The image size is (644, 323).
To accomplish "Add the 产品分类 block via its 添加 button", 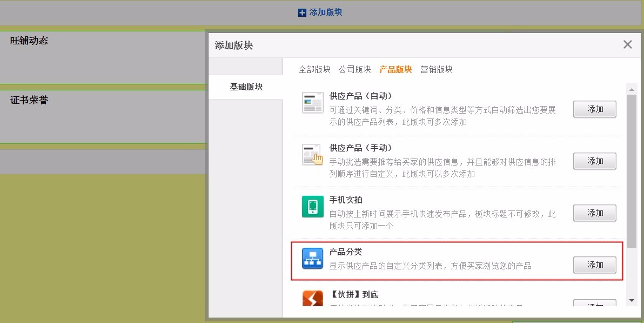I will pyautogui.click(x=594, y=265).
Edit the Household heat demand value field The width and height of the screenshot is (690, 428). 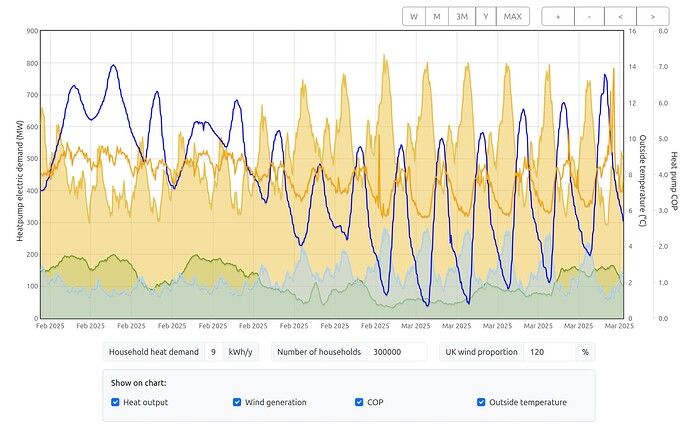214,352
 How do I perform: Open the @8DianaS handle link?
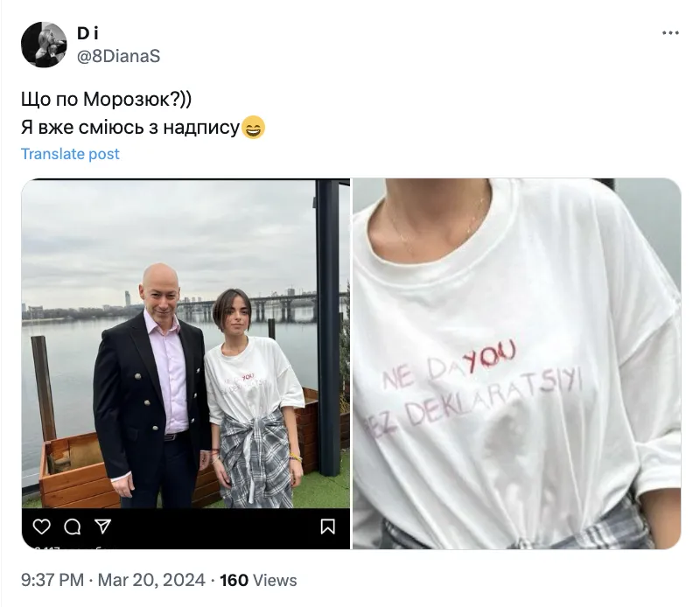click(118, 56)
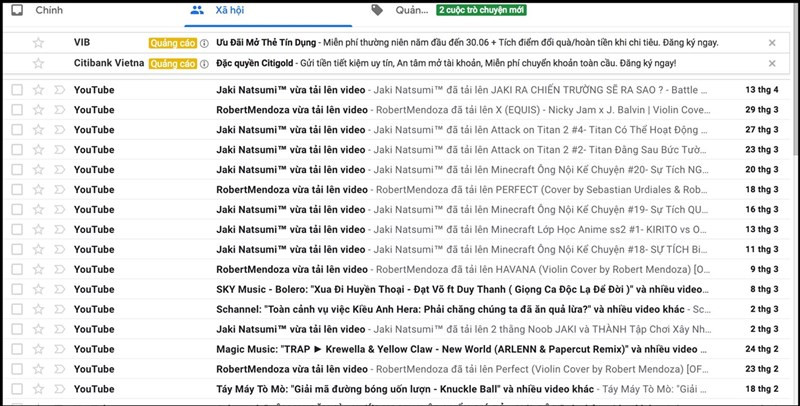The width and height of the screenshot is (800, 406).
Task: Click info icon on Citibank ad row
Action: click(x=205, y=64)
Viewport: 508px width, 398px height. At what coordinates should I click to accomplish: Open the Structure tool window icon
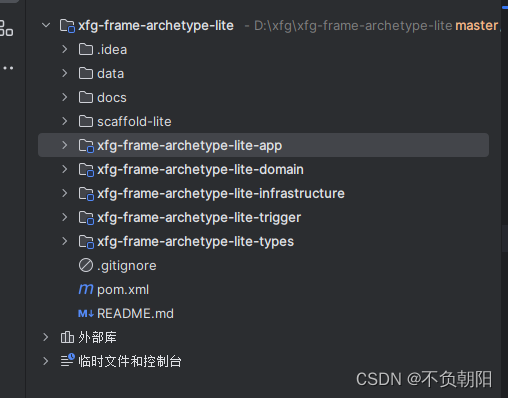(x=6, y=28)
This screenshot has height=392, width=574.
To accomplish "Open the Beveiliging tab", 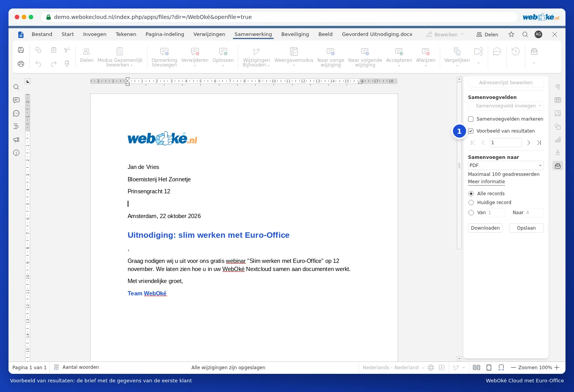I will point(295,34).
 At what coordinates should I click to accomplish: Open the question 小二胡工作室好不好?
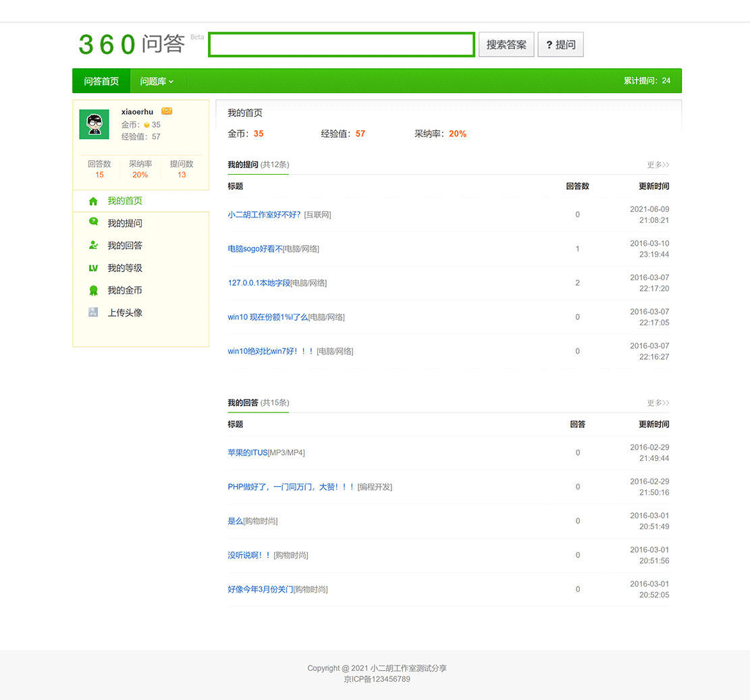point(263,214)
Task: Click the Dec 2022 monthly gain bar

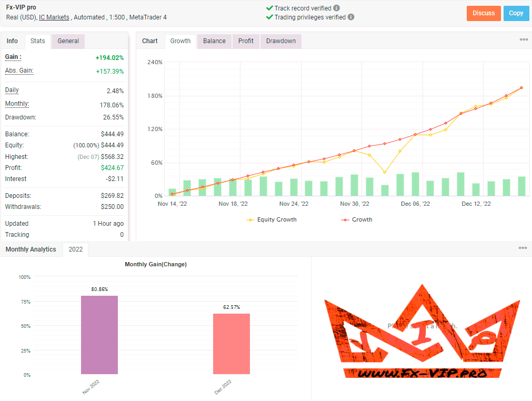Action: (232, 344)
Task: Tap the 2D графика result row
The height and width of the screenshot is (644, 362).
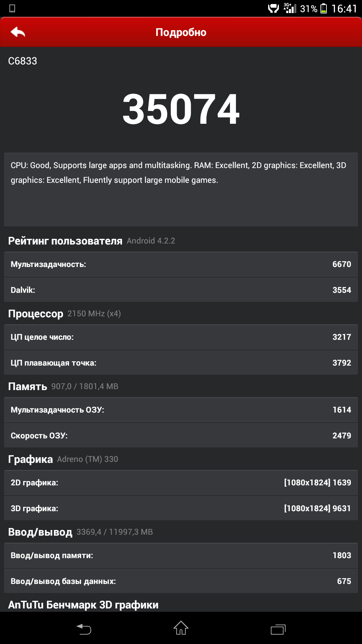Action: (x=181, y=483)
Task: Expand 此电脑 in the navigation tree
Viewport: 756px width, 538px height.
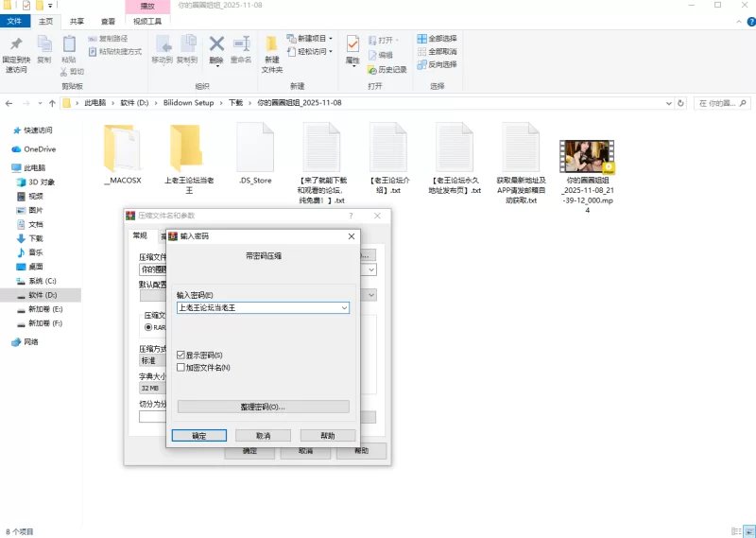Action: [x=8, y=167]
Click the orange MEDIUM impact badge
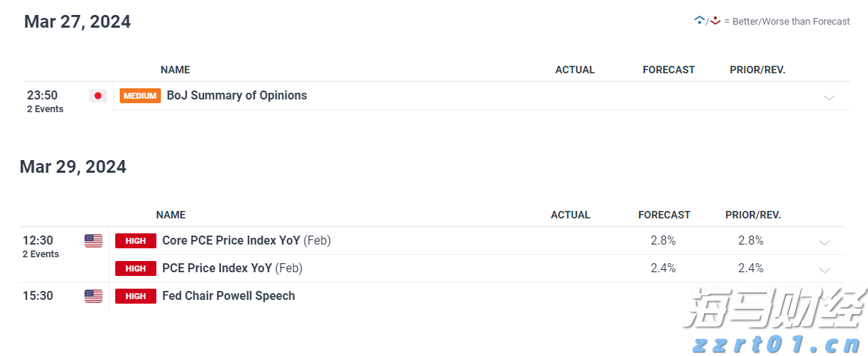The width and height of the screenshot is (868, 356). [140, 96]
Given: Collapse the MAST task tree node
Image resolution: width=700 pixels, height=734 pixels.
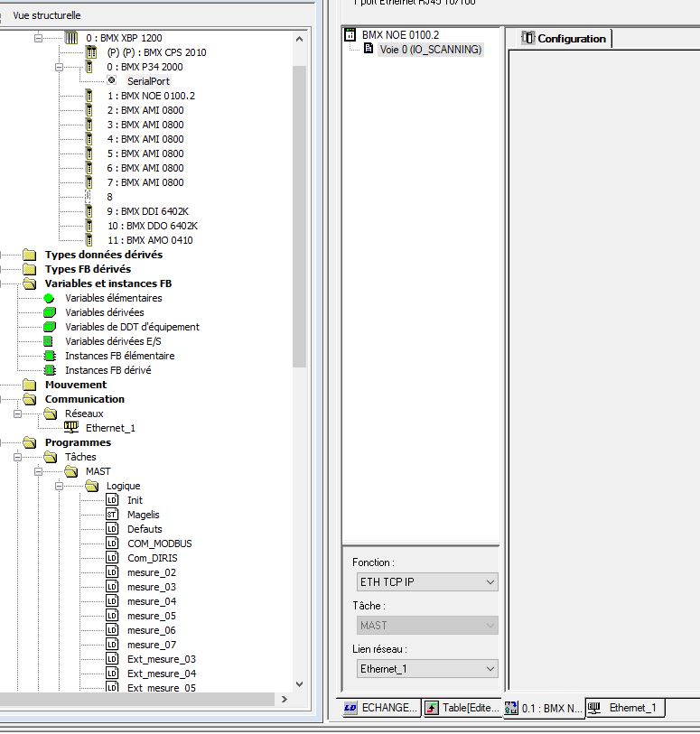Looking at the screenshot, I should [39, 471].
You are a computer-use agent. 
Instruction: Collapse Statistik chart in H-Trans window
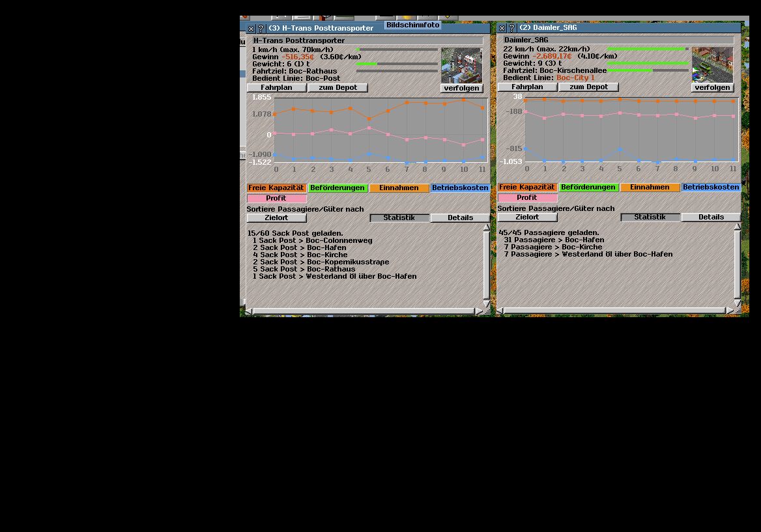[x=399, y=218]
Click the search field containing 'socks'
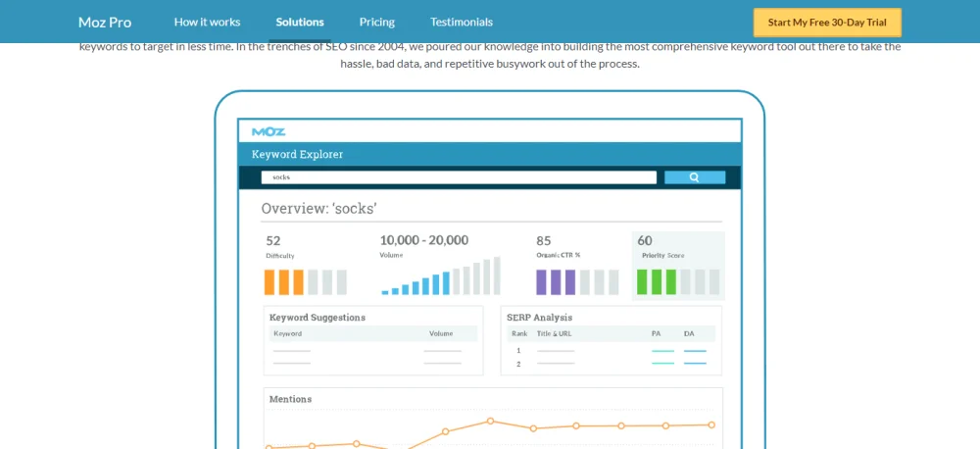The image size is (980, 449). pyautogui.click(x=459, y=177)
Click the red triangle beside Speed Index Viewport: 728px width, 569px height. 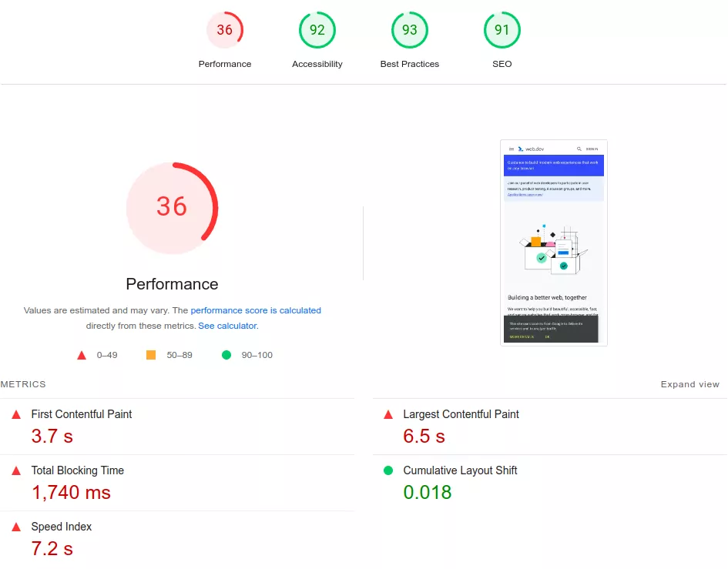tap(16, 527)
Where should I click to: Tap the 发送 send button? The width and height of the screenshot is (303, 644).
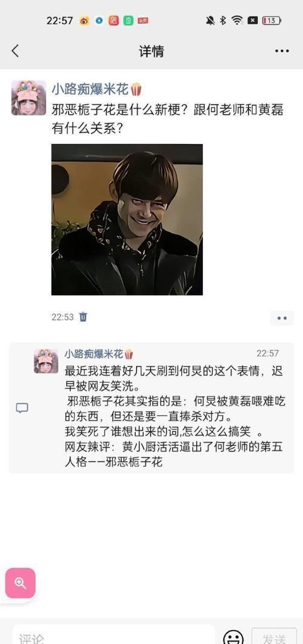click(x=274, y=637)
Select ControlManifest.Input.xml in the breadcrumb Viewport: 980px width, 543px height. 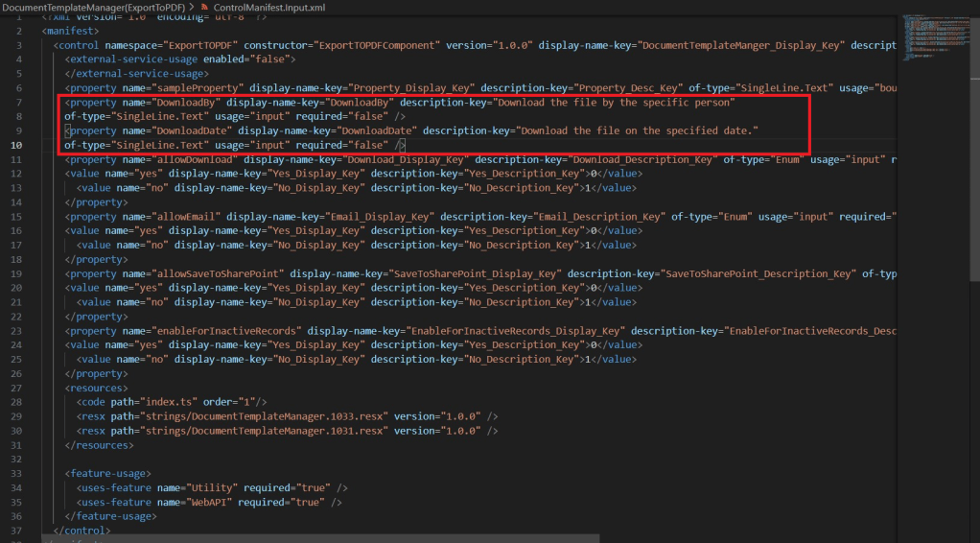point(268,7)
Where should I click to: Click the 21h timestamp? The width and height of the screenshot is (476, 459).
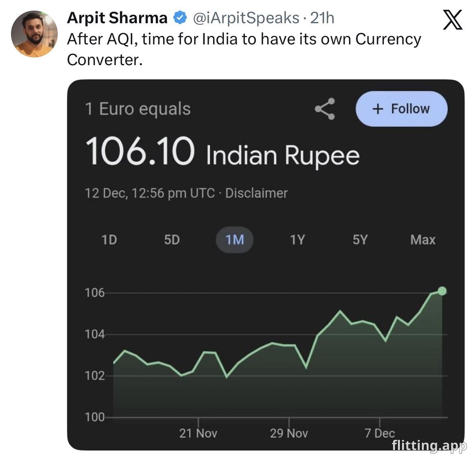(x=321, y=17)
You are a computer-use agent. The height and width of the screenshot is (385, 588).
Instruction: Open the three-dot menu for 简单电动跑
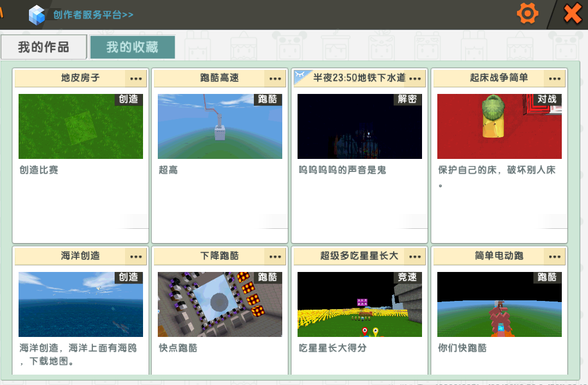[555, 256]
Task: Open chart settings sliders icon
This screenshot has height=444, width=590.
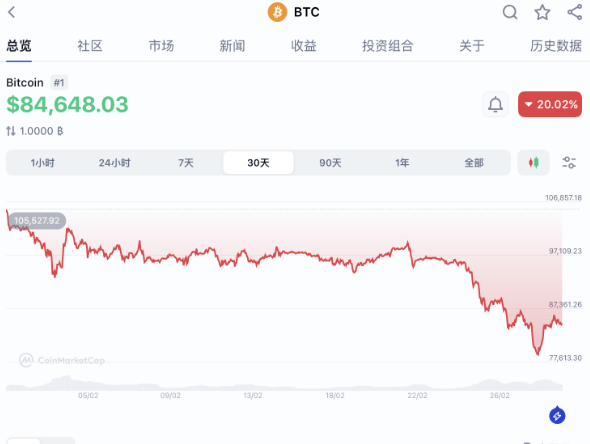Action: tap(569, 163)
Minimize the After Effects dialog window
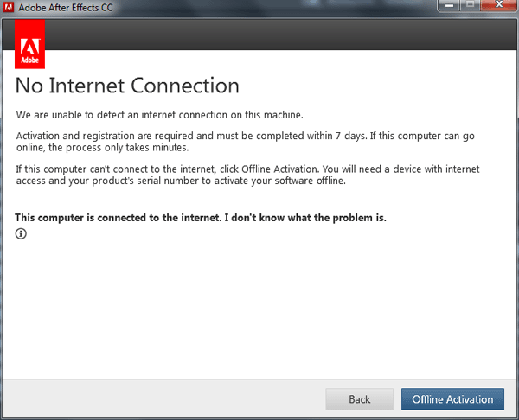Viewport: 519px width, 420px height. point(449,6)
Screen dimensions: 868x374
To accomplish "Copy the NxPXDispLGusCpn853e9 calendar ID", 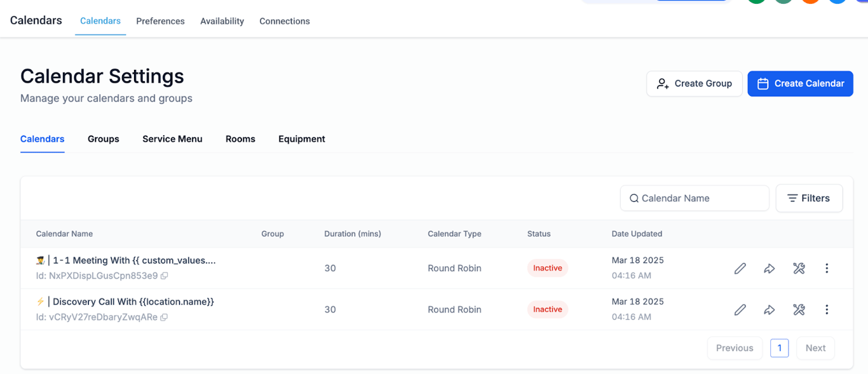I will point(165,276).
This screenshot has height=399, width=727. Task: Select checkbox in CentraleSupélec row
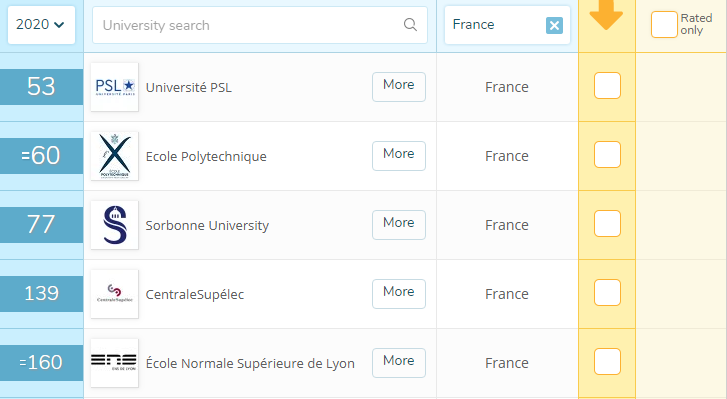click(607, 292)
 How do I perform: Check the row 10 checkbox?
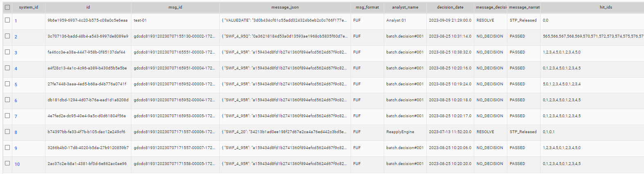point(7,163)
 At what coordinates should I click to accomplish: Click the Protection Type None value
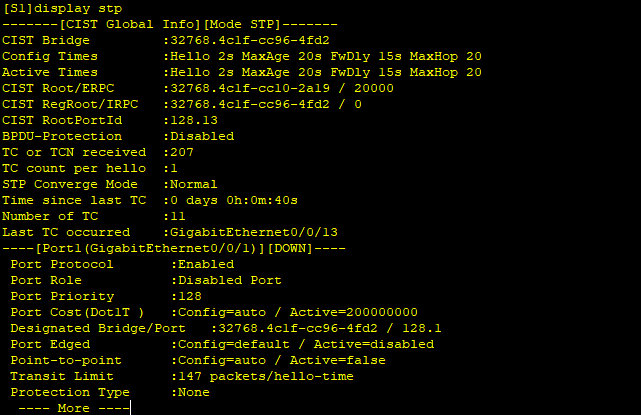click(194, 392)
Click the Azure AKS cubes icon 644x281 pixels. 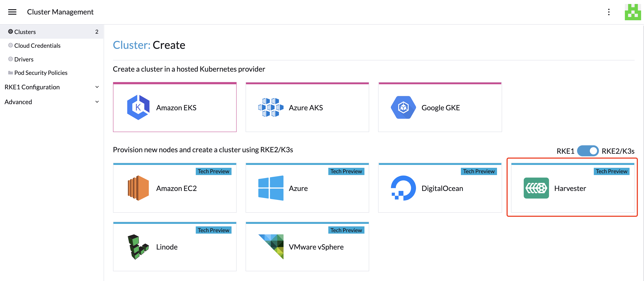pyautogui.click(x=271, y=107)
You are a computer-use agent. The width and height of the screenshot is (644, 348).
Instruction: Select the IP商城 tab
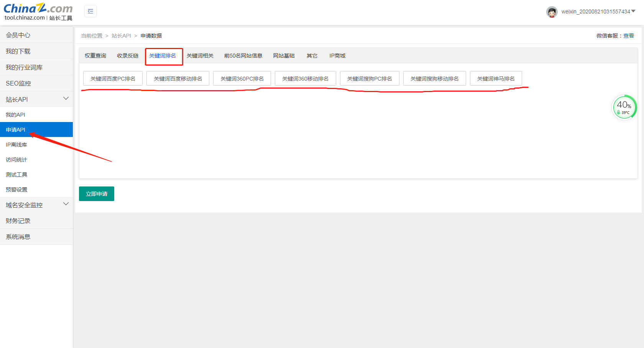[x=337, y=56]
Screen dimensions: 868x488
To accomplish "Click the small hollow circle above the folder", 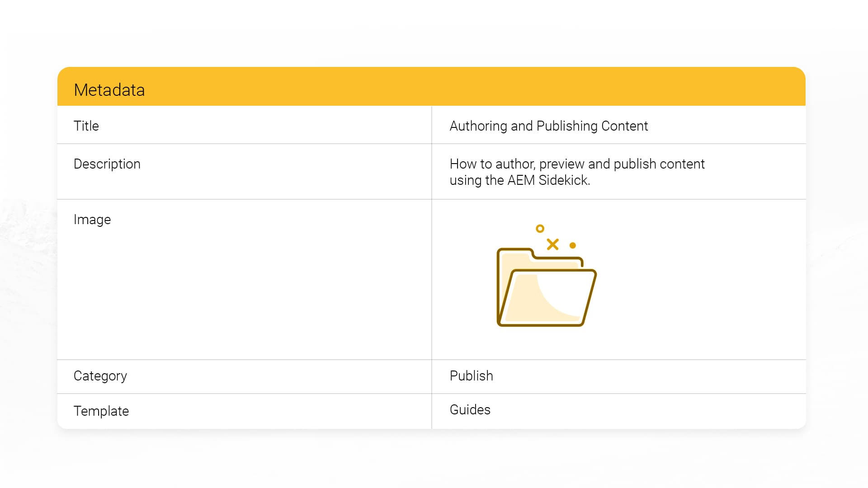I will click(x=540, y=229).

:: How to complete this task ::
All lines above in which the word "computer" occurs should be identified and copied.

:: Response box ::
You are a computer-use agent. 
You are a computer-use agent. The height and width of the screenshot is (385, 588).
You are a computer-use agent. The width and height of the screenshot is (644, 348).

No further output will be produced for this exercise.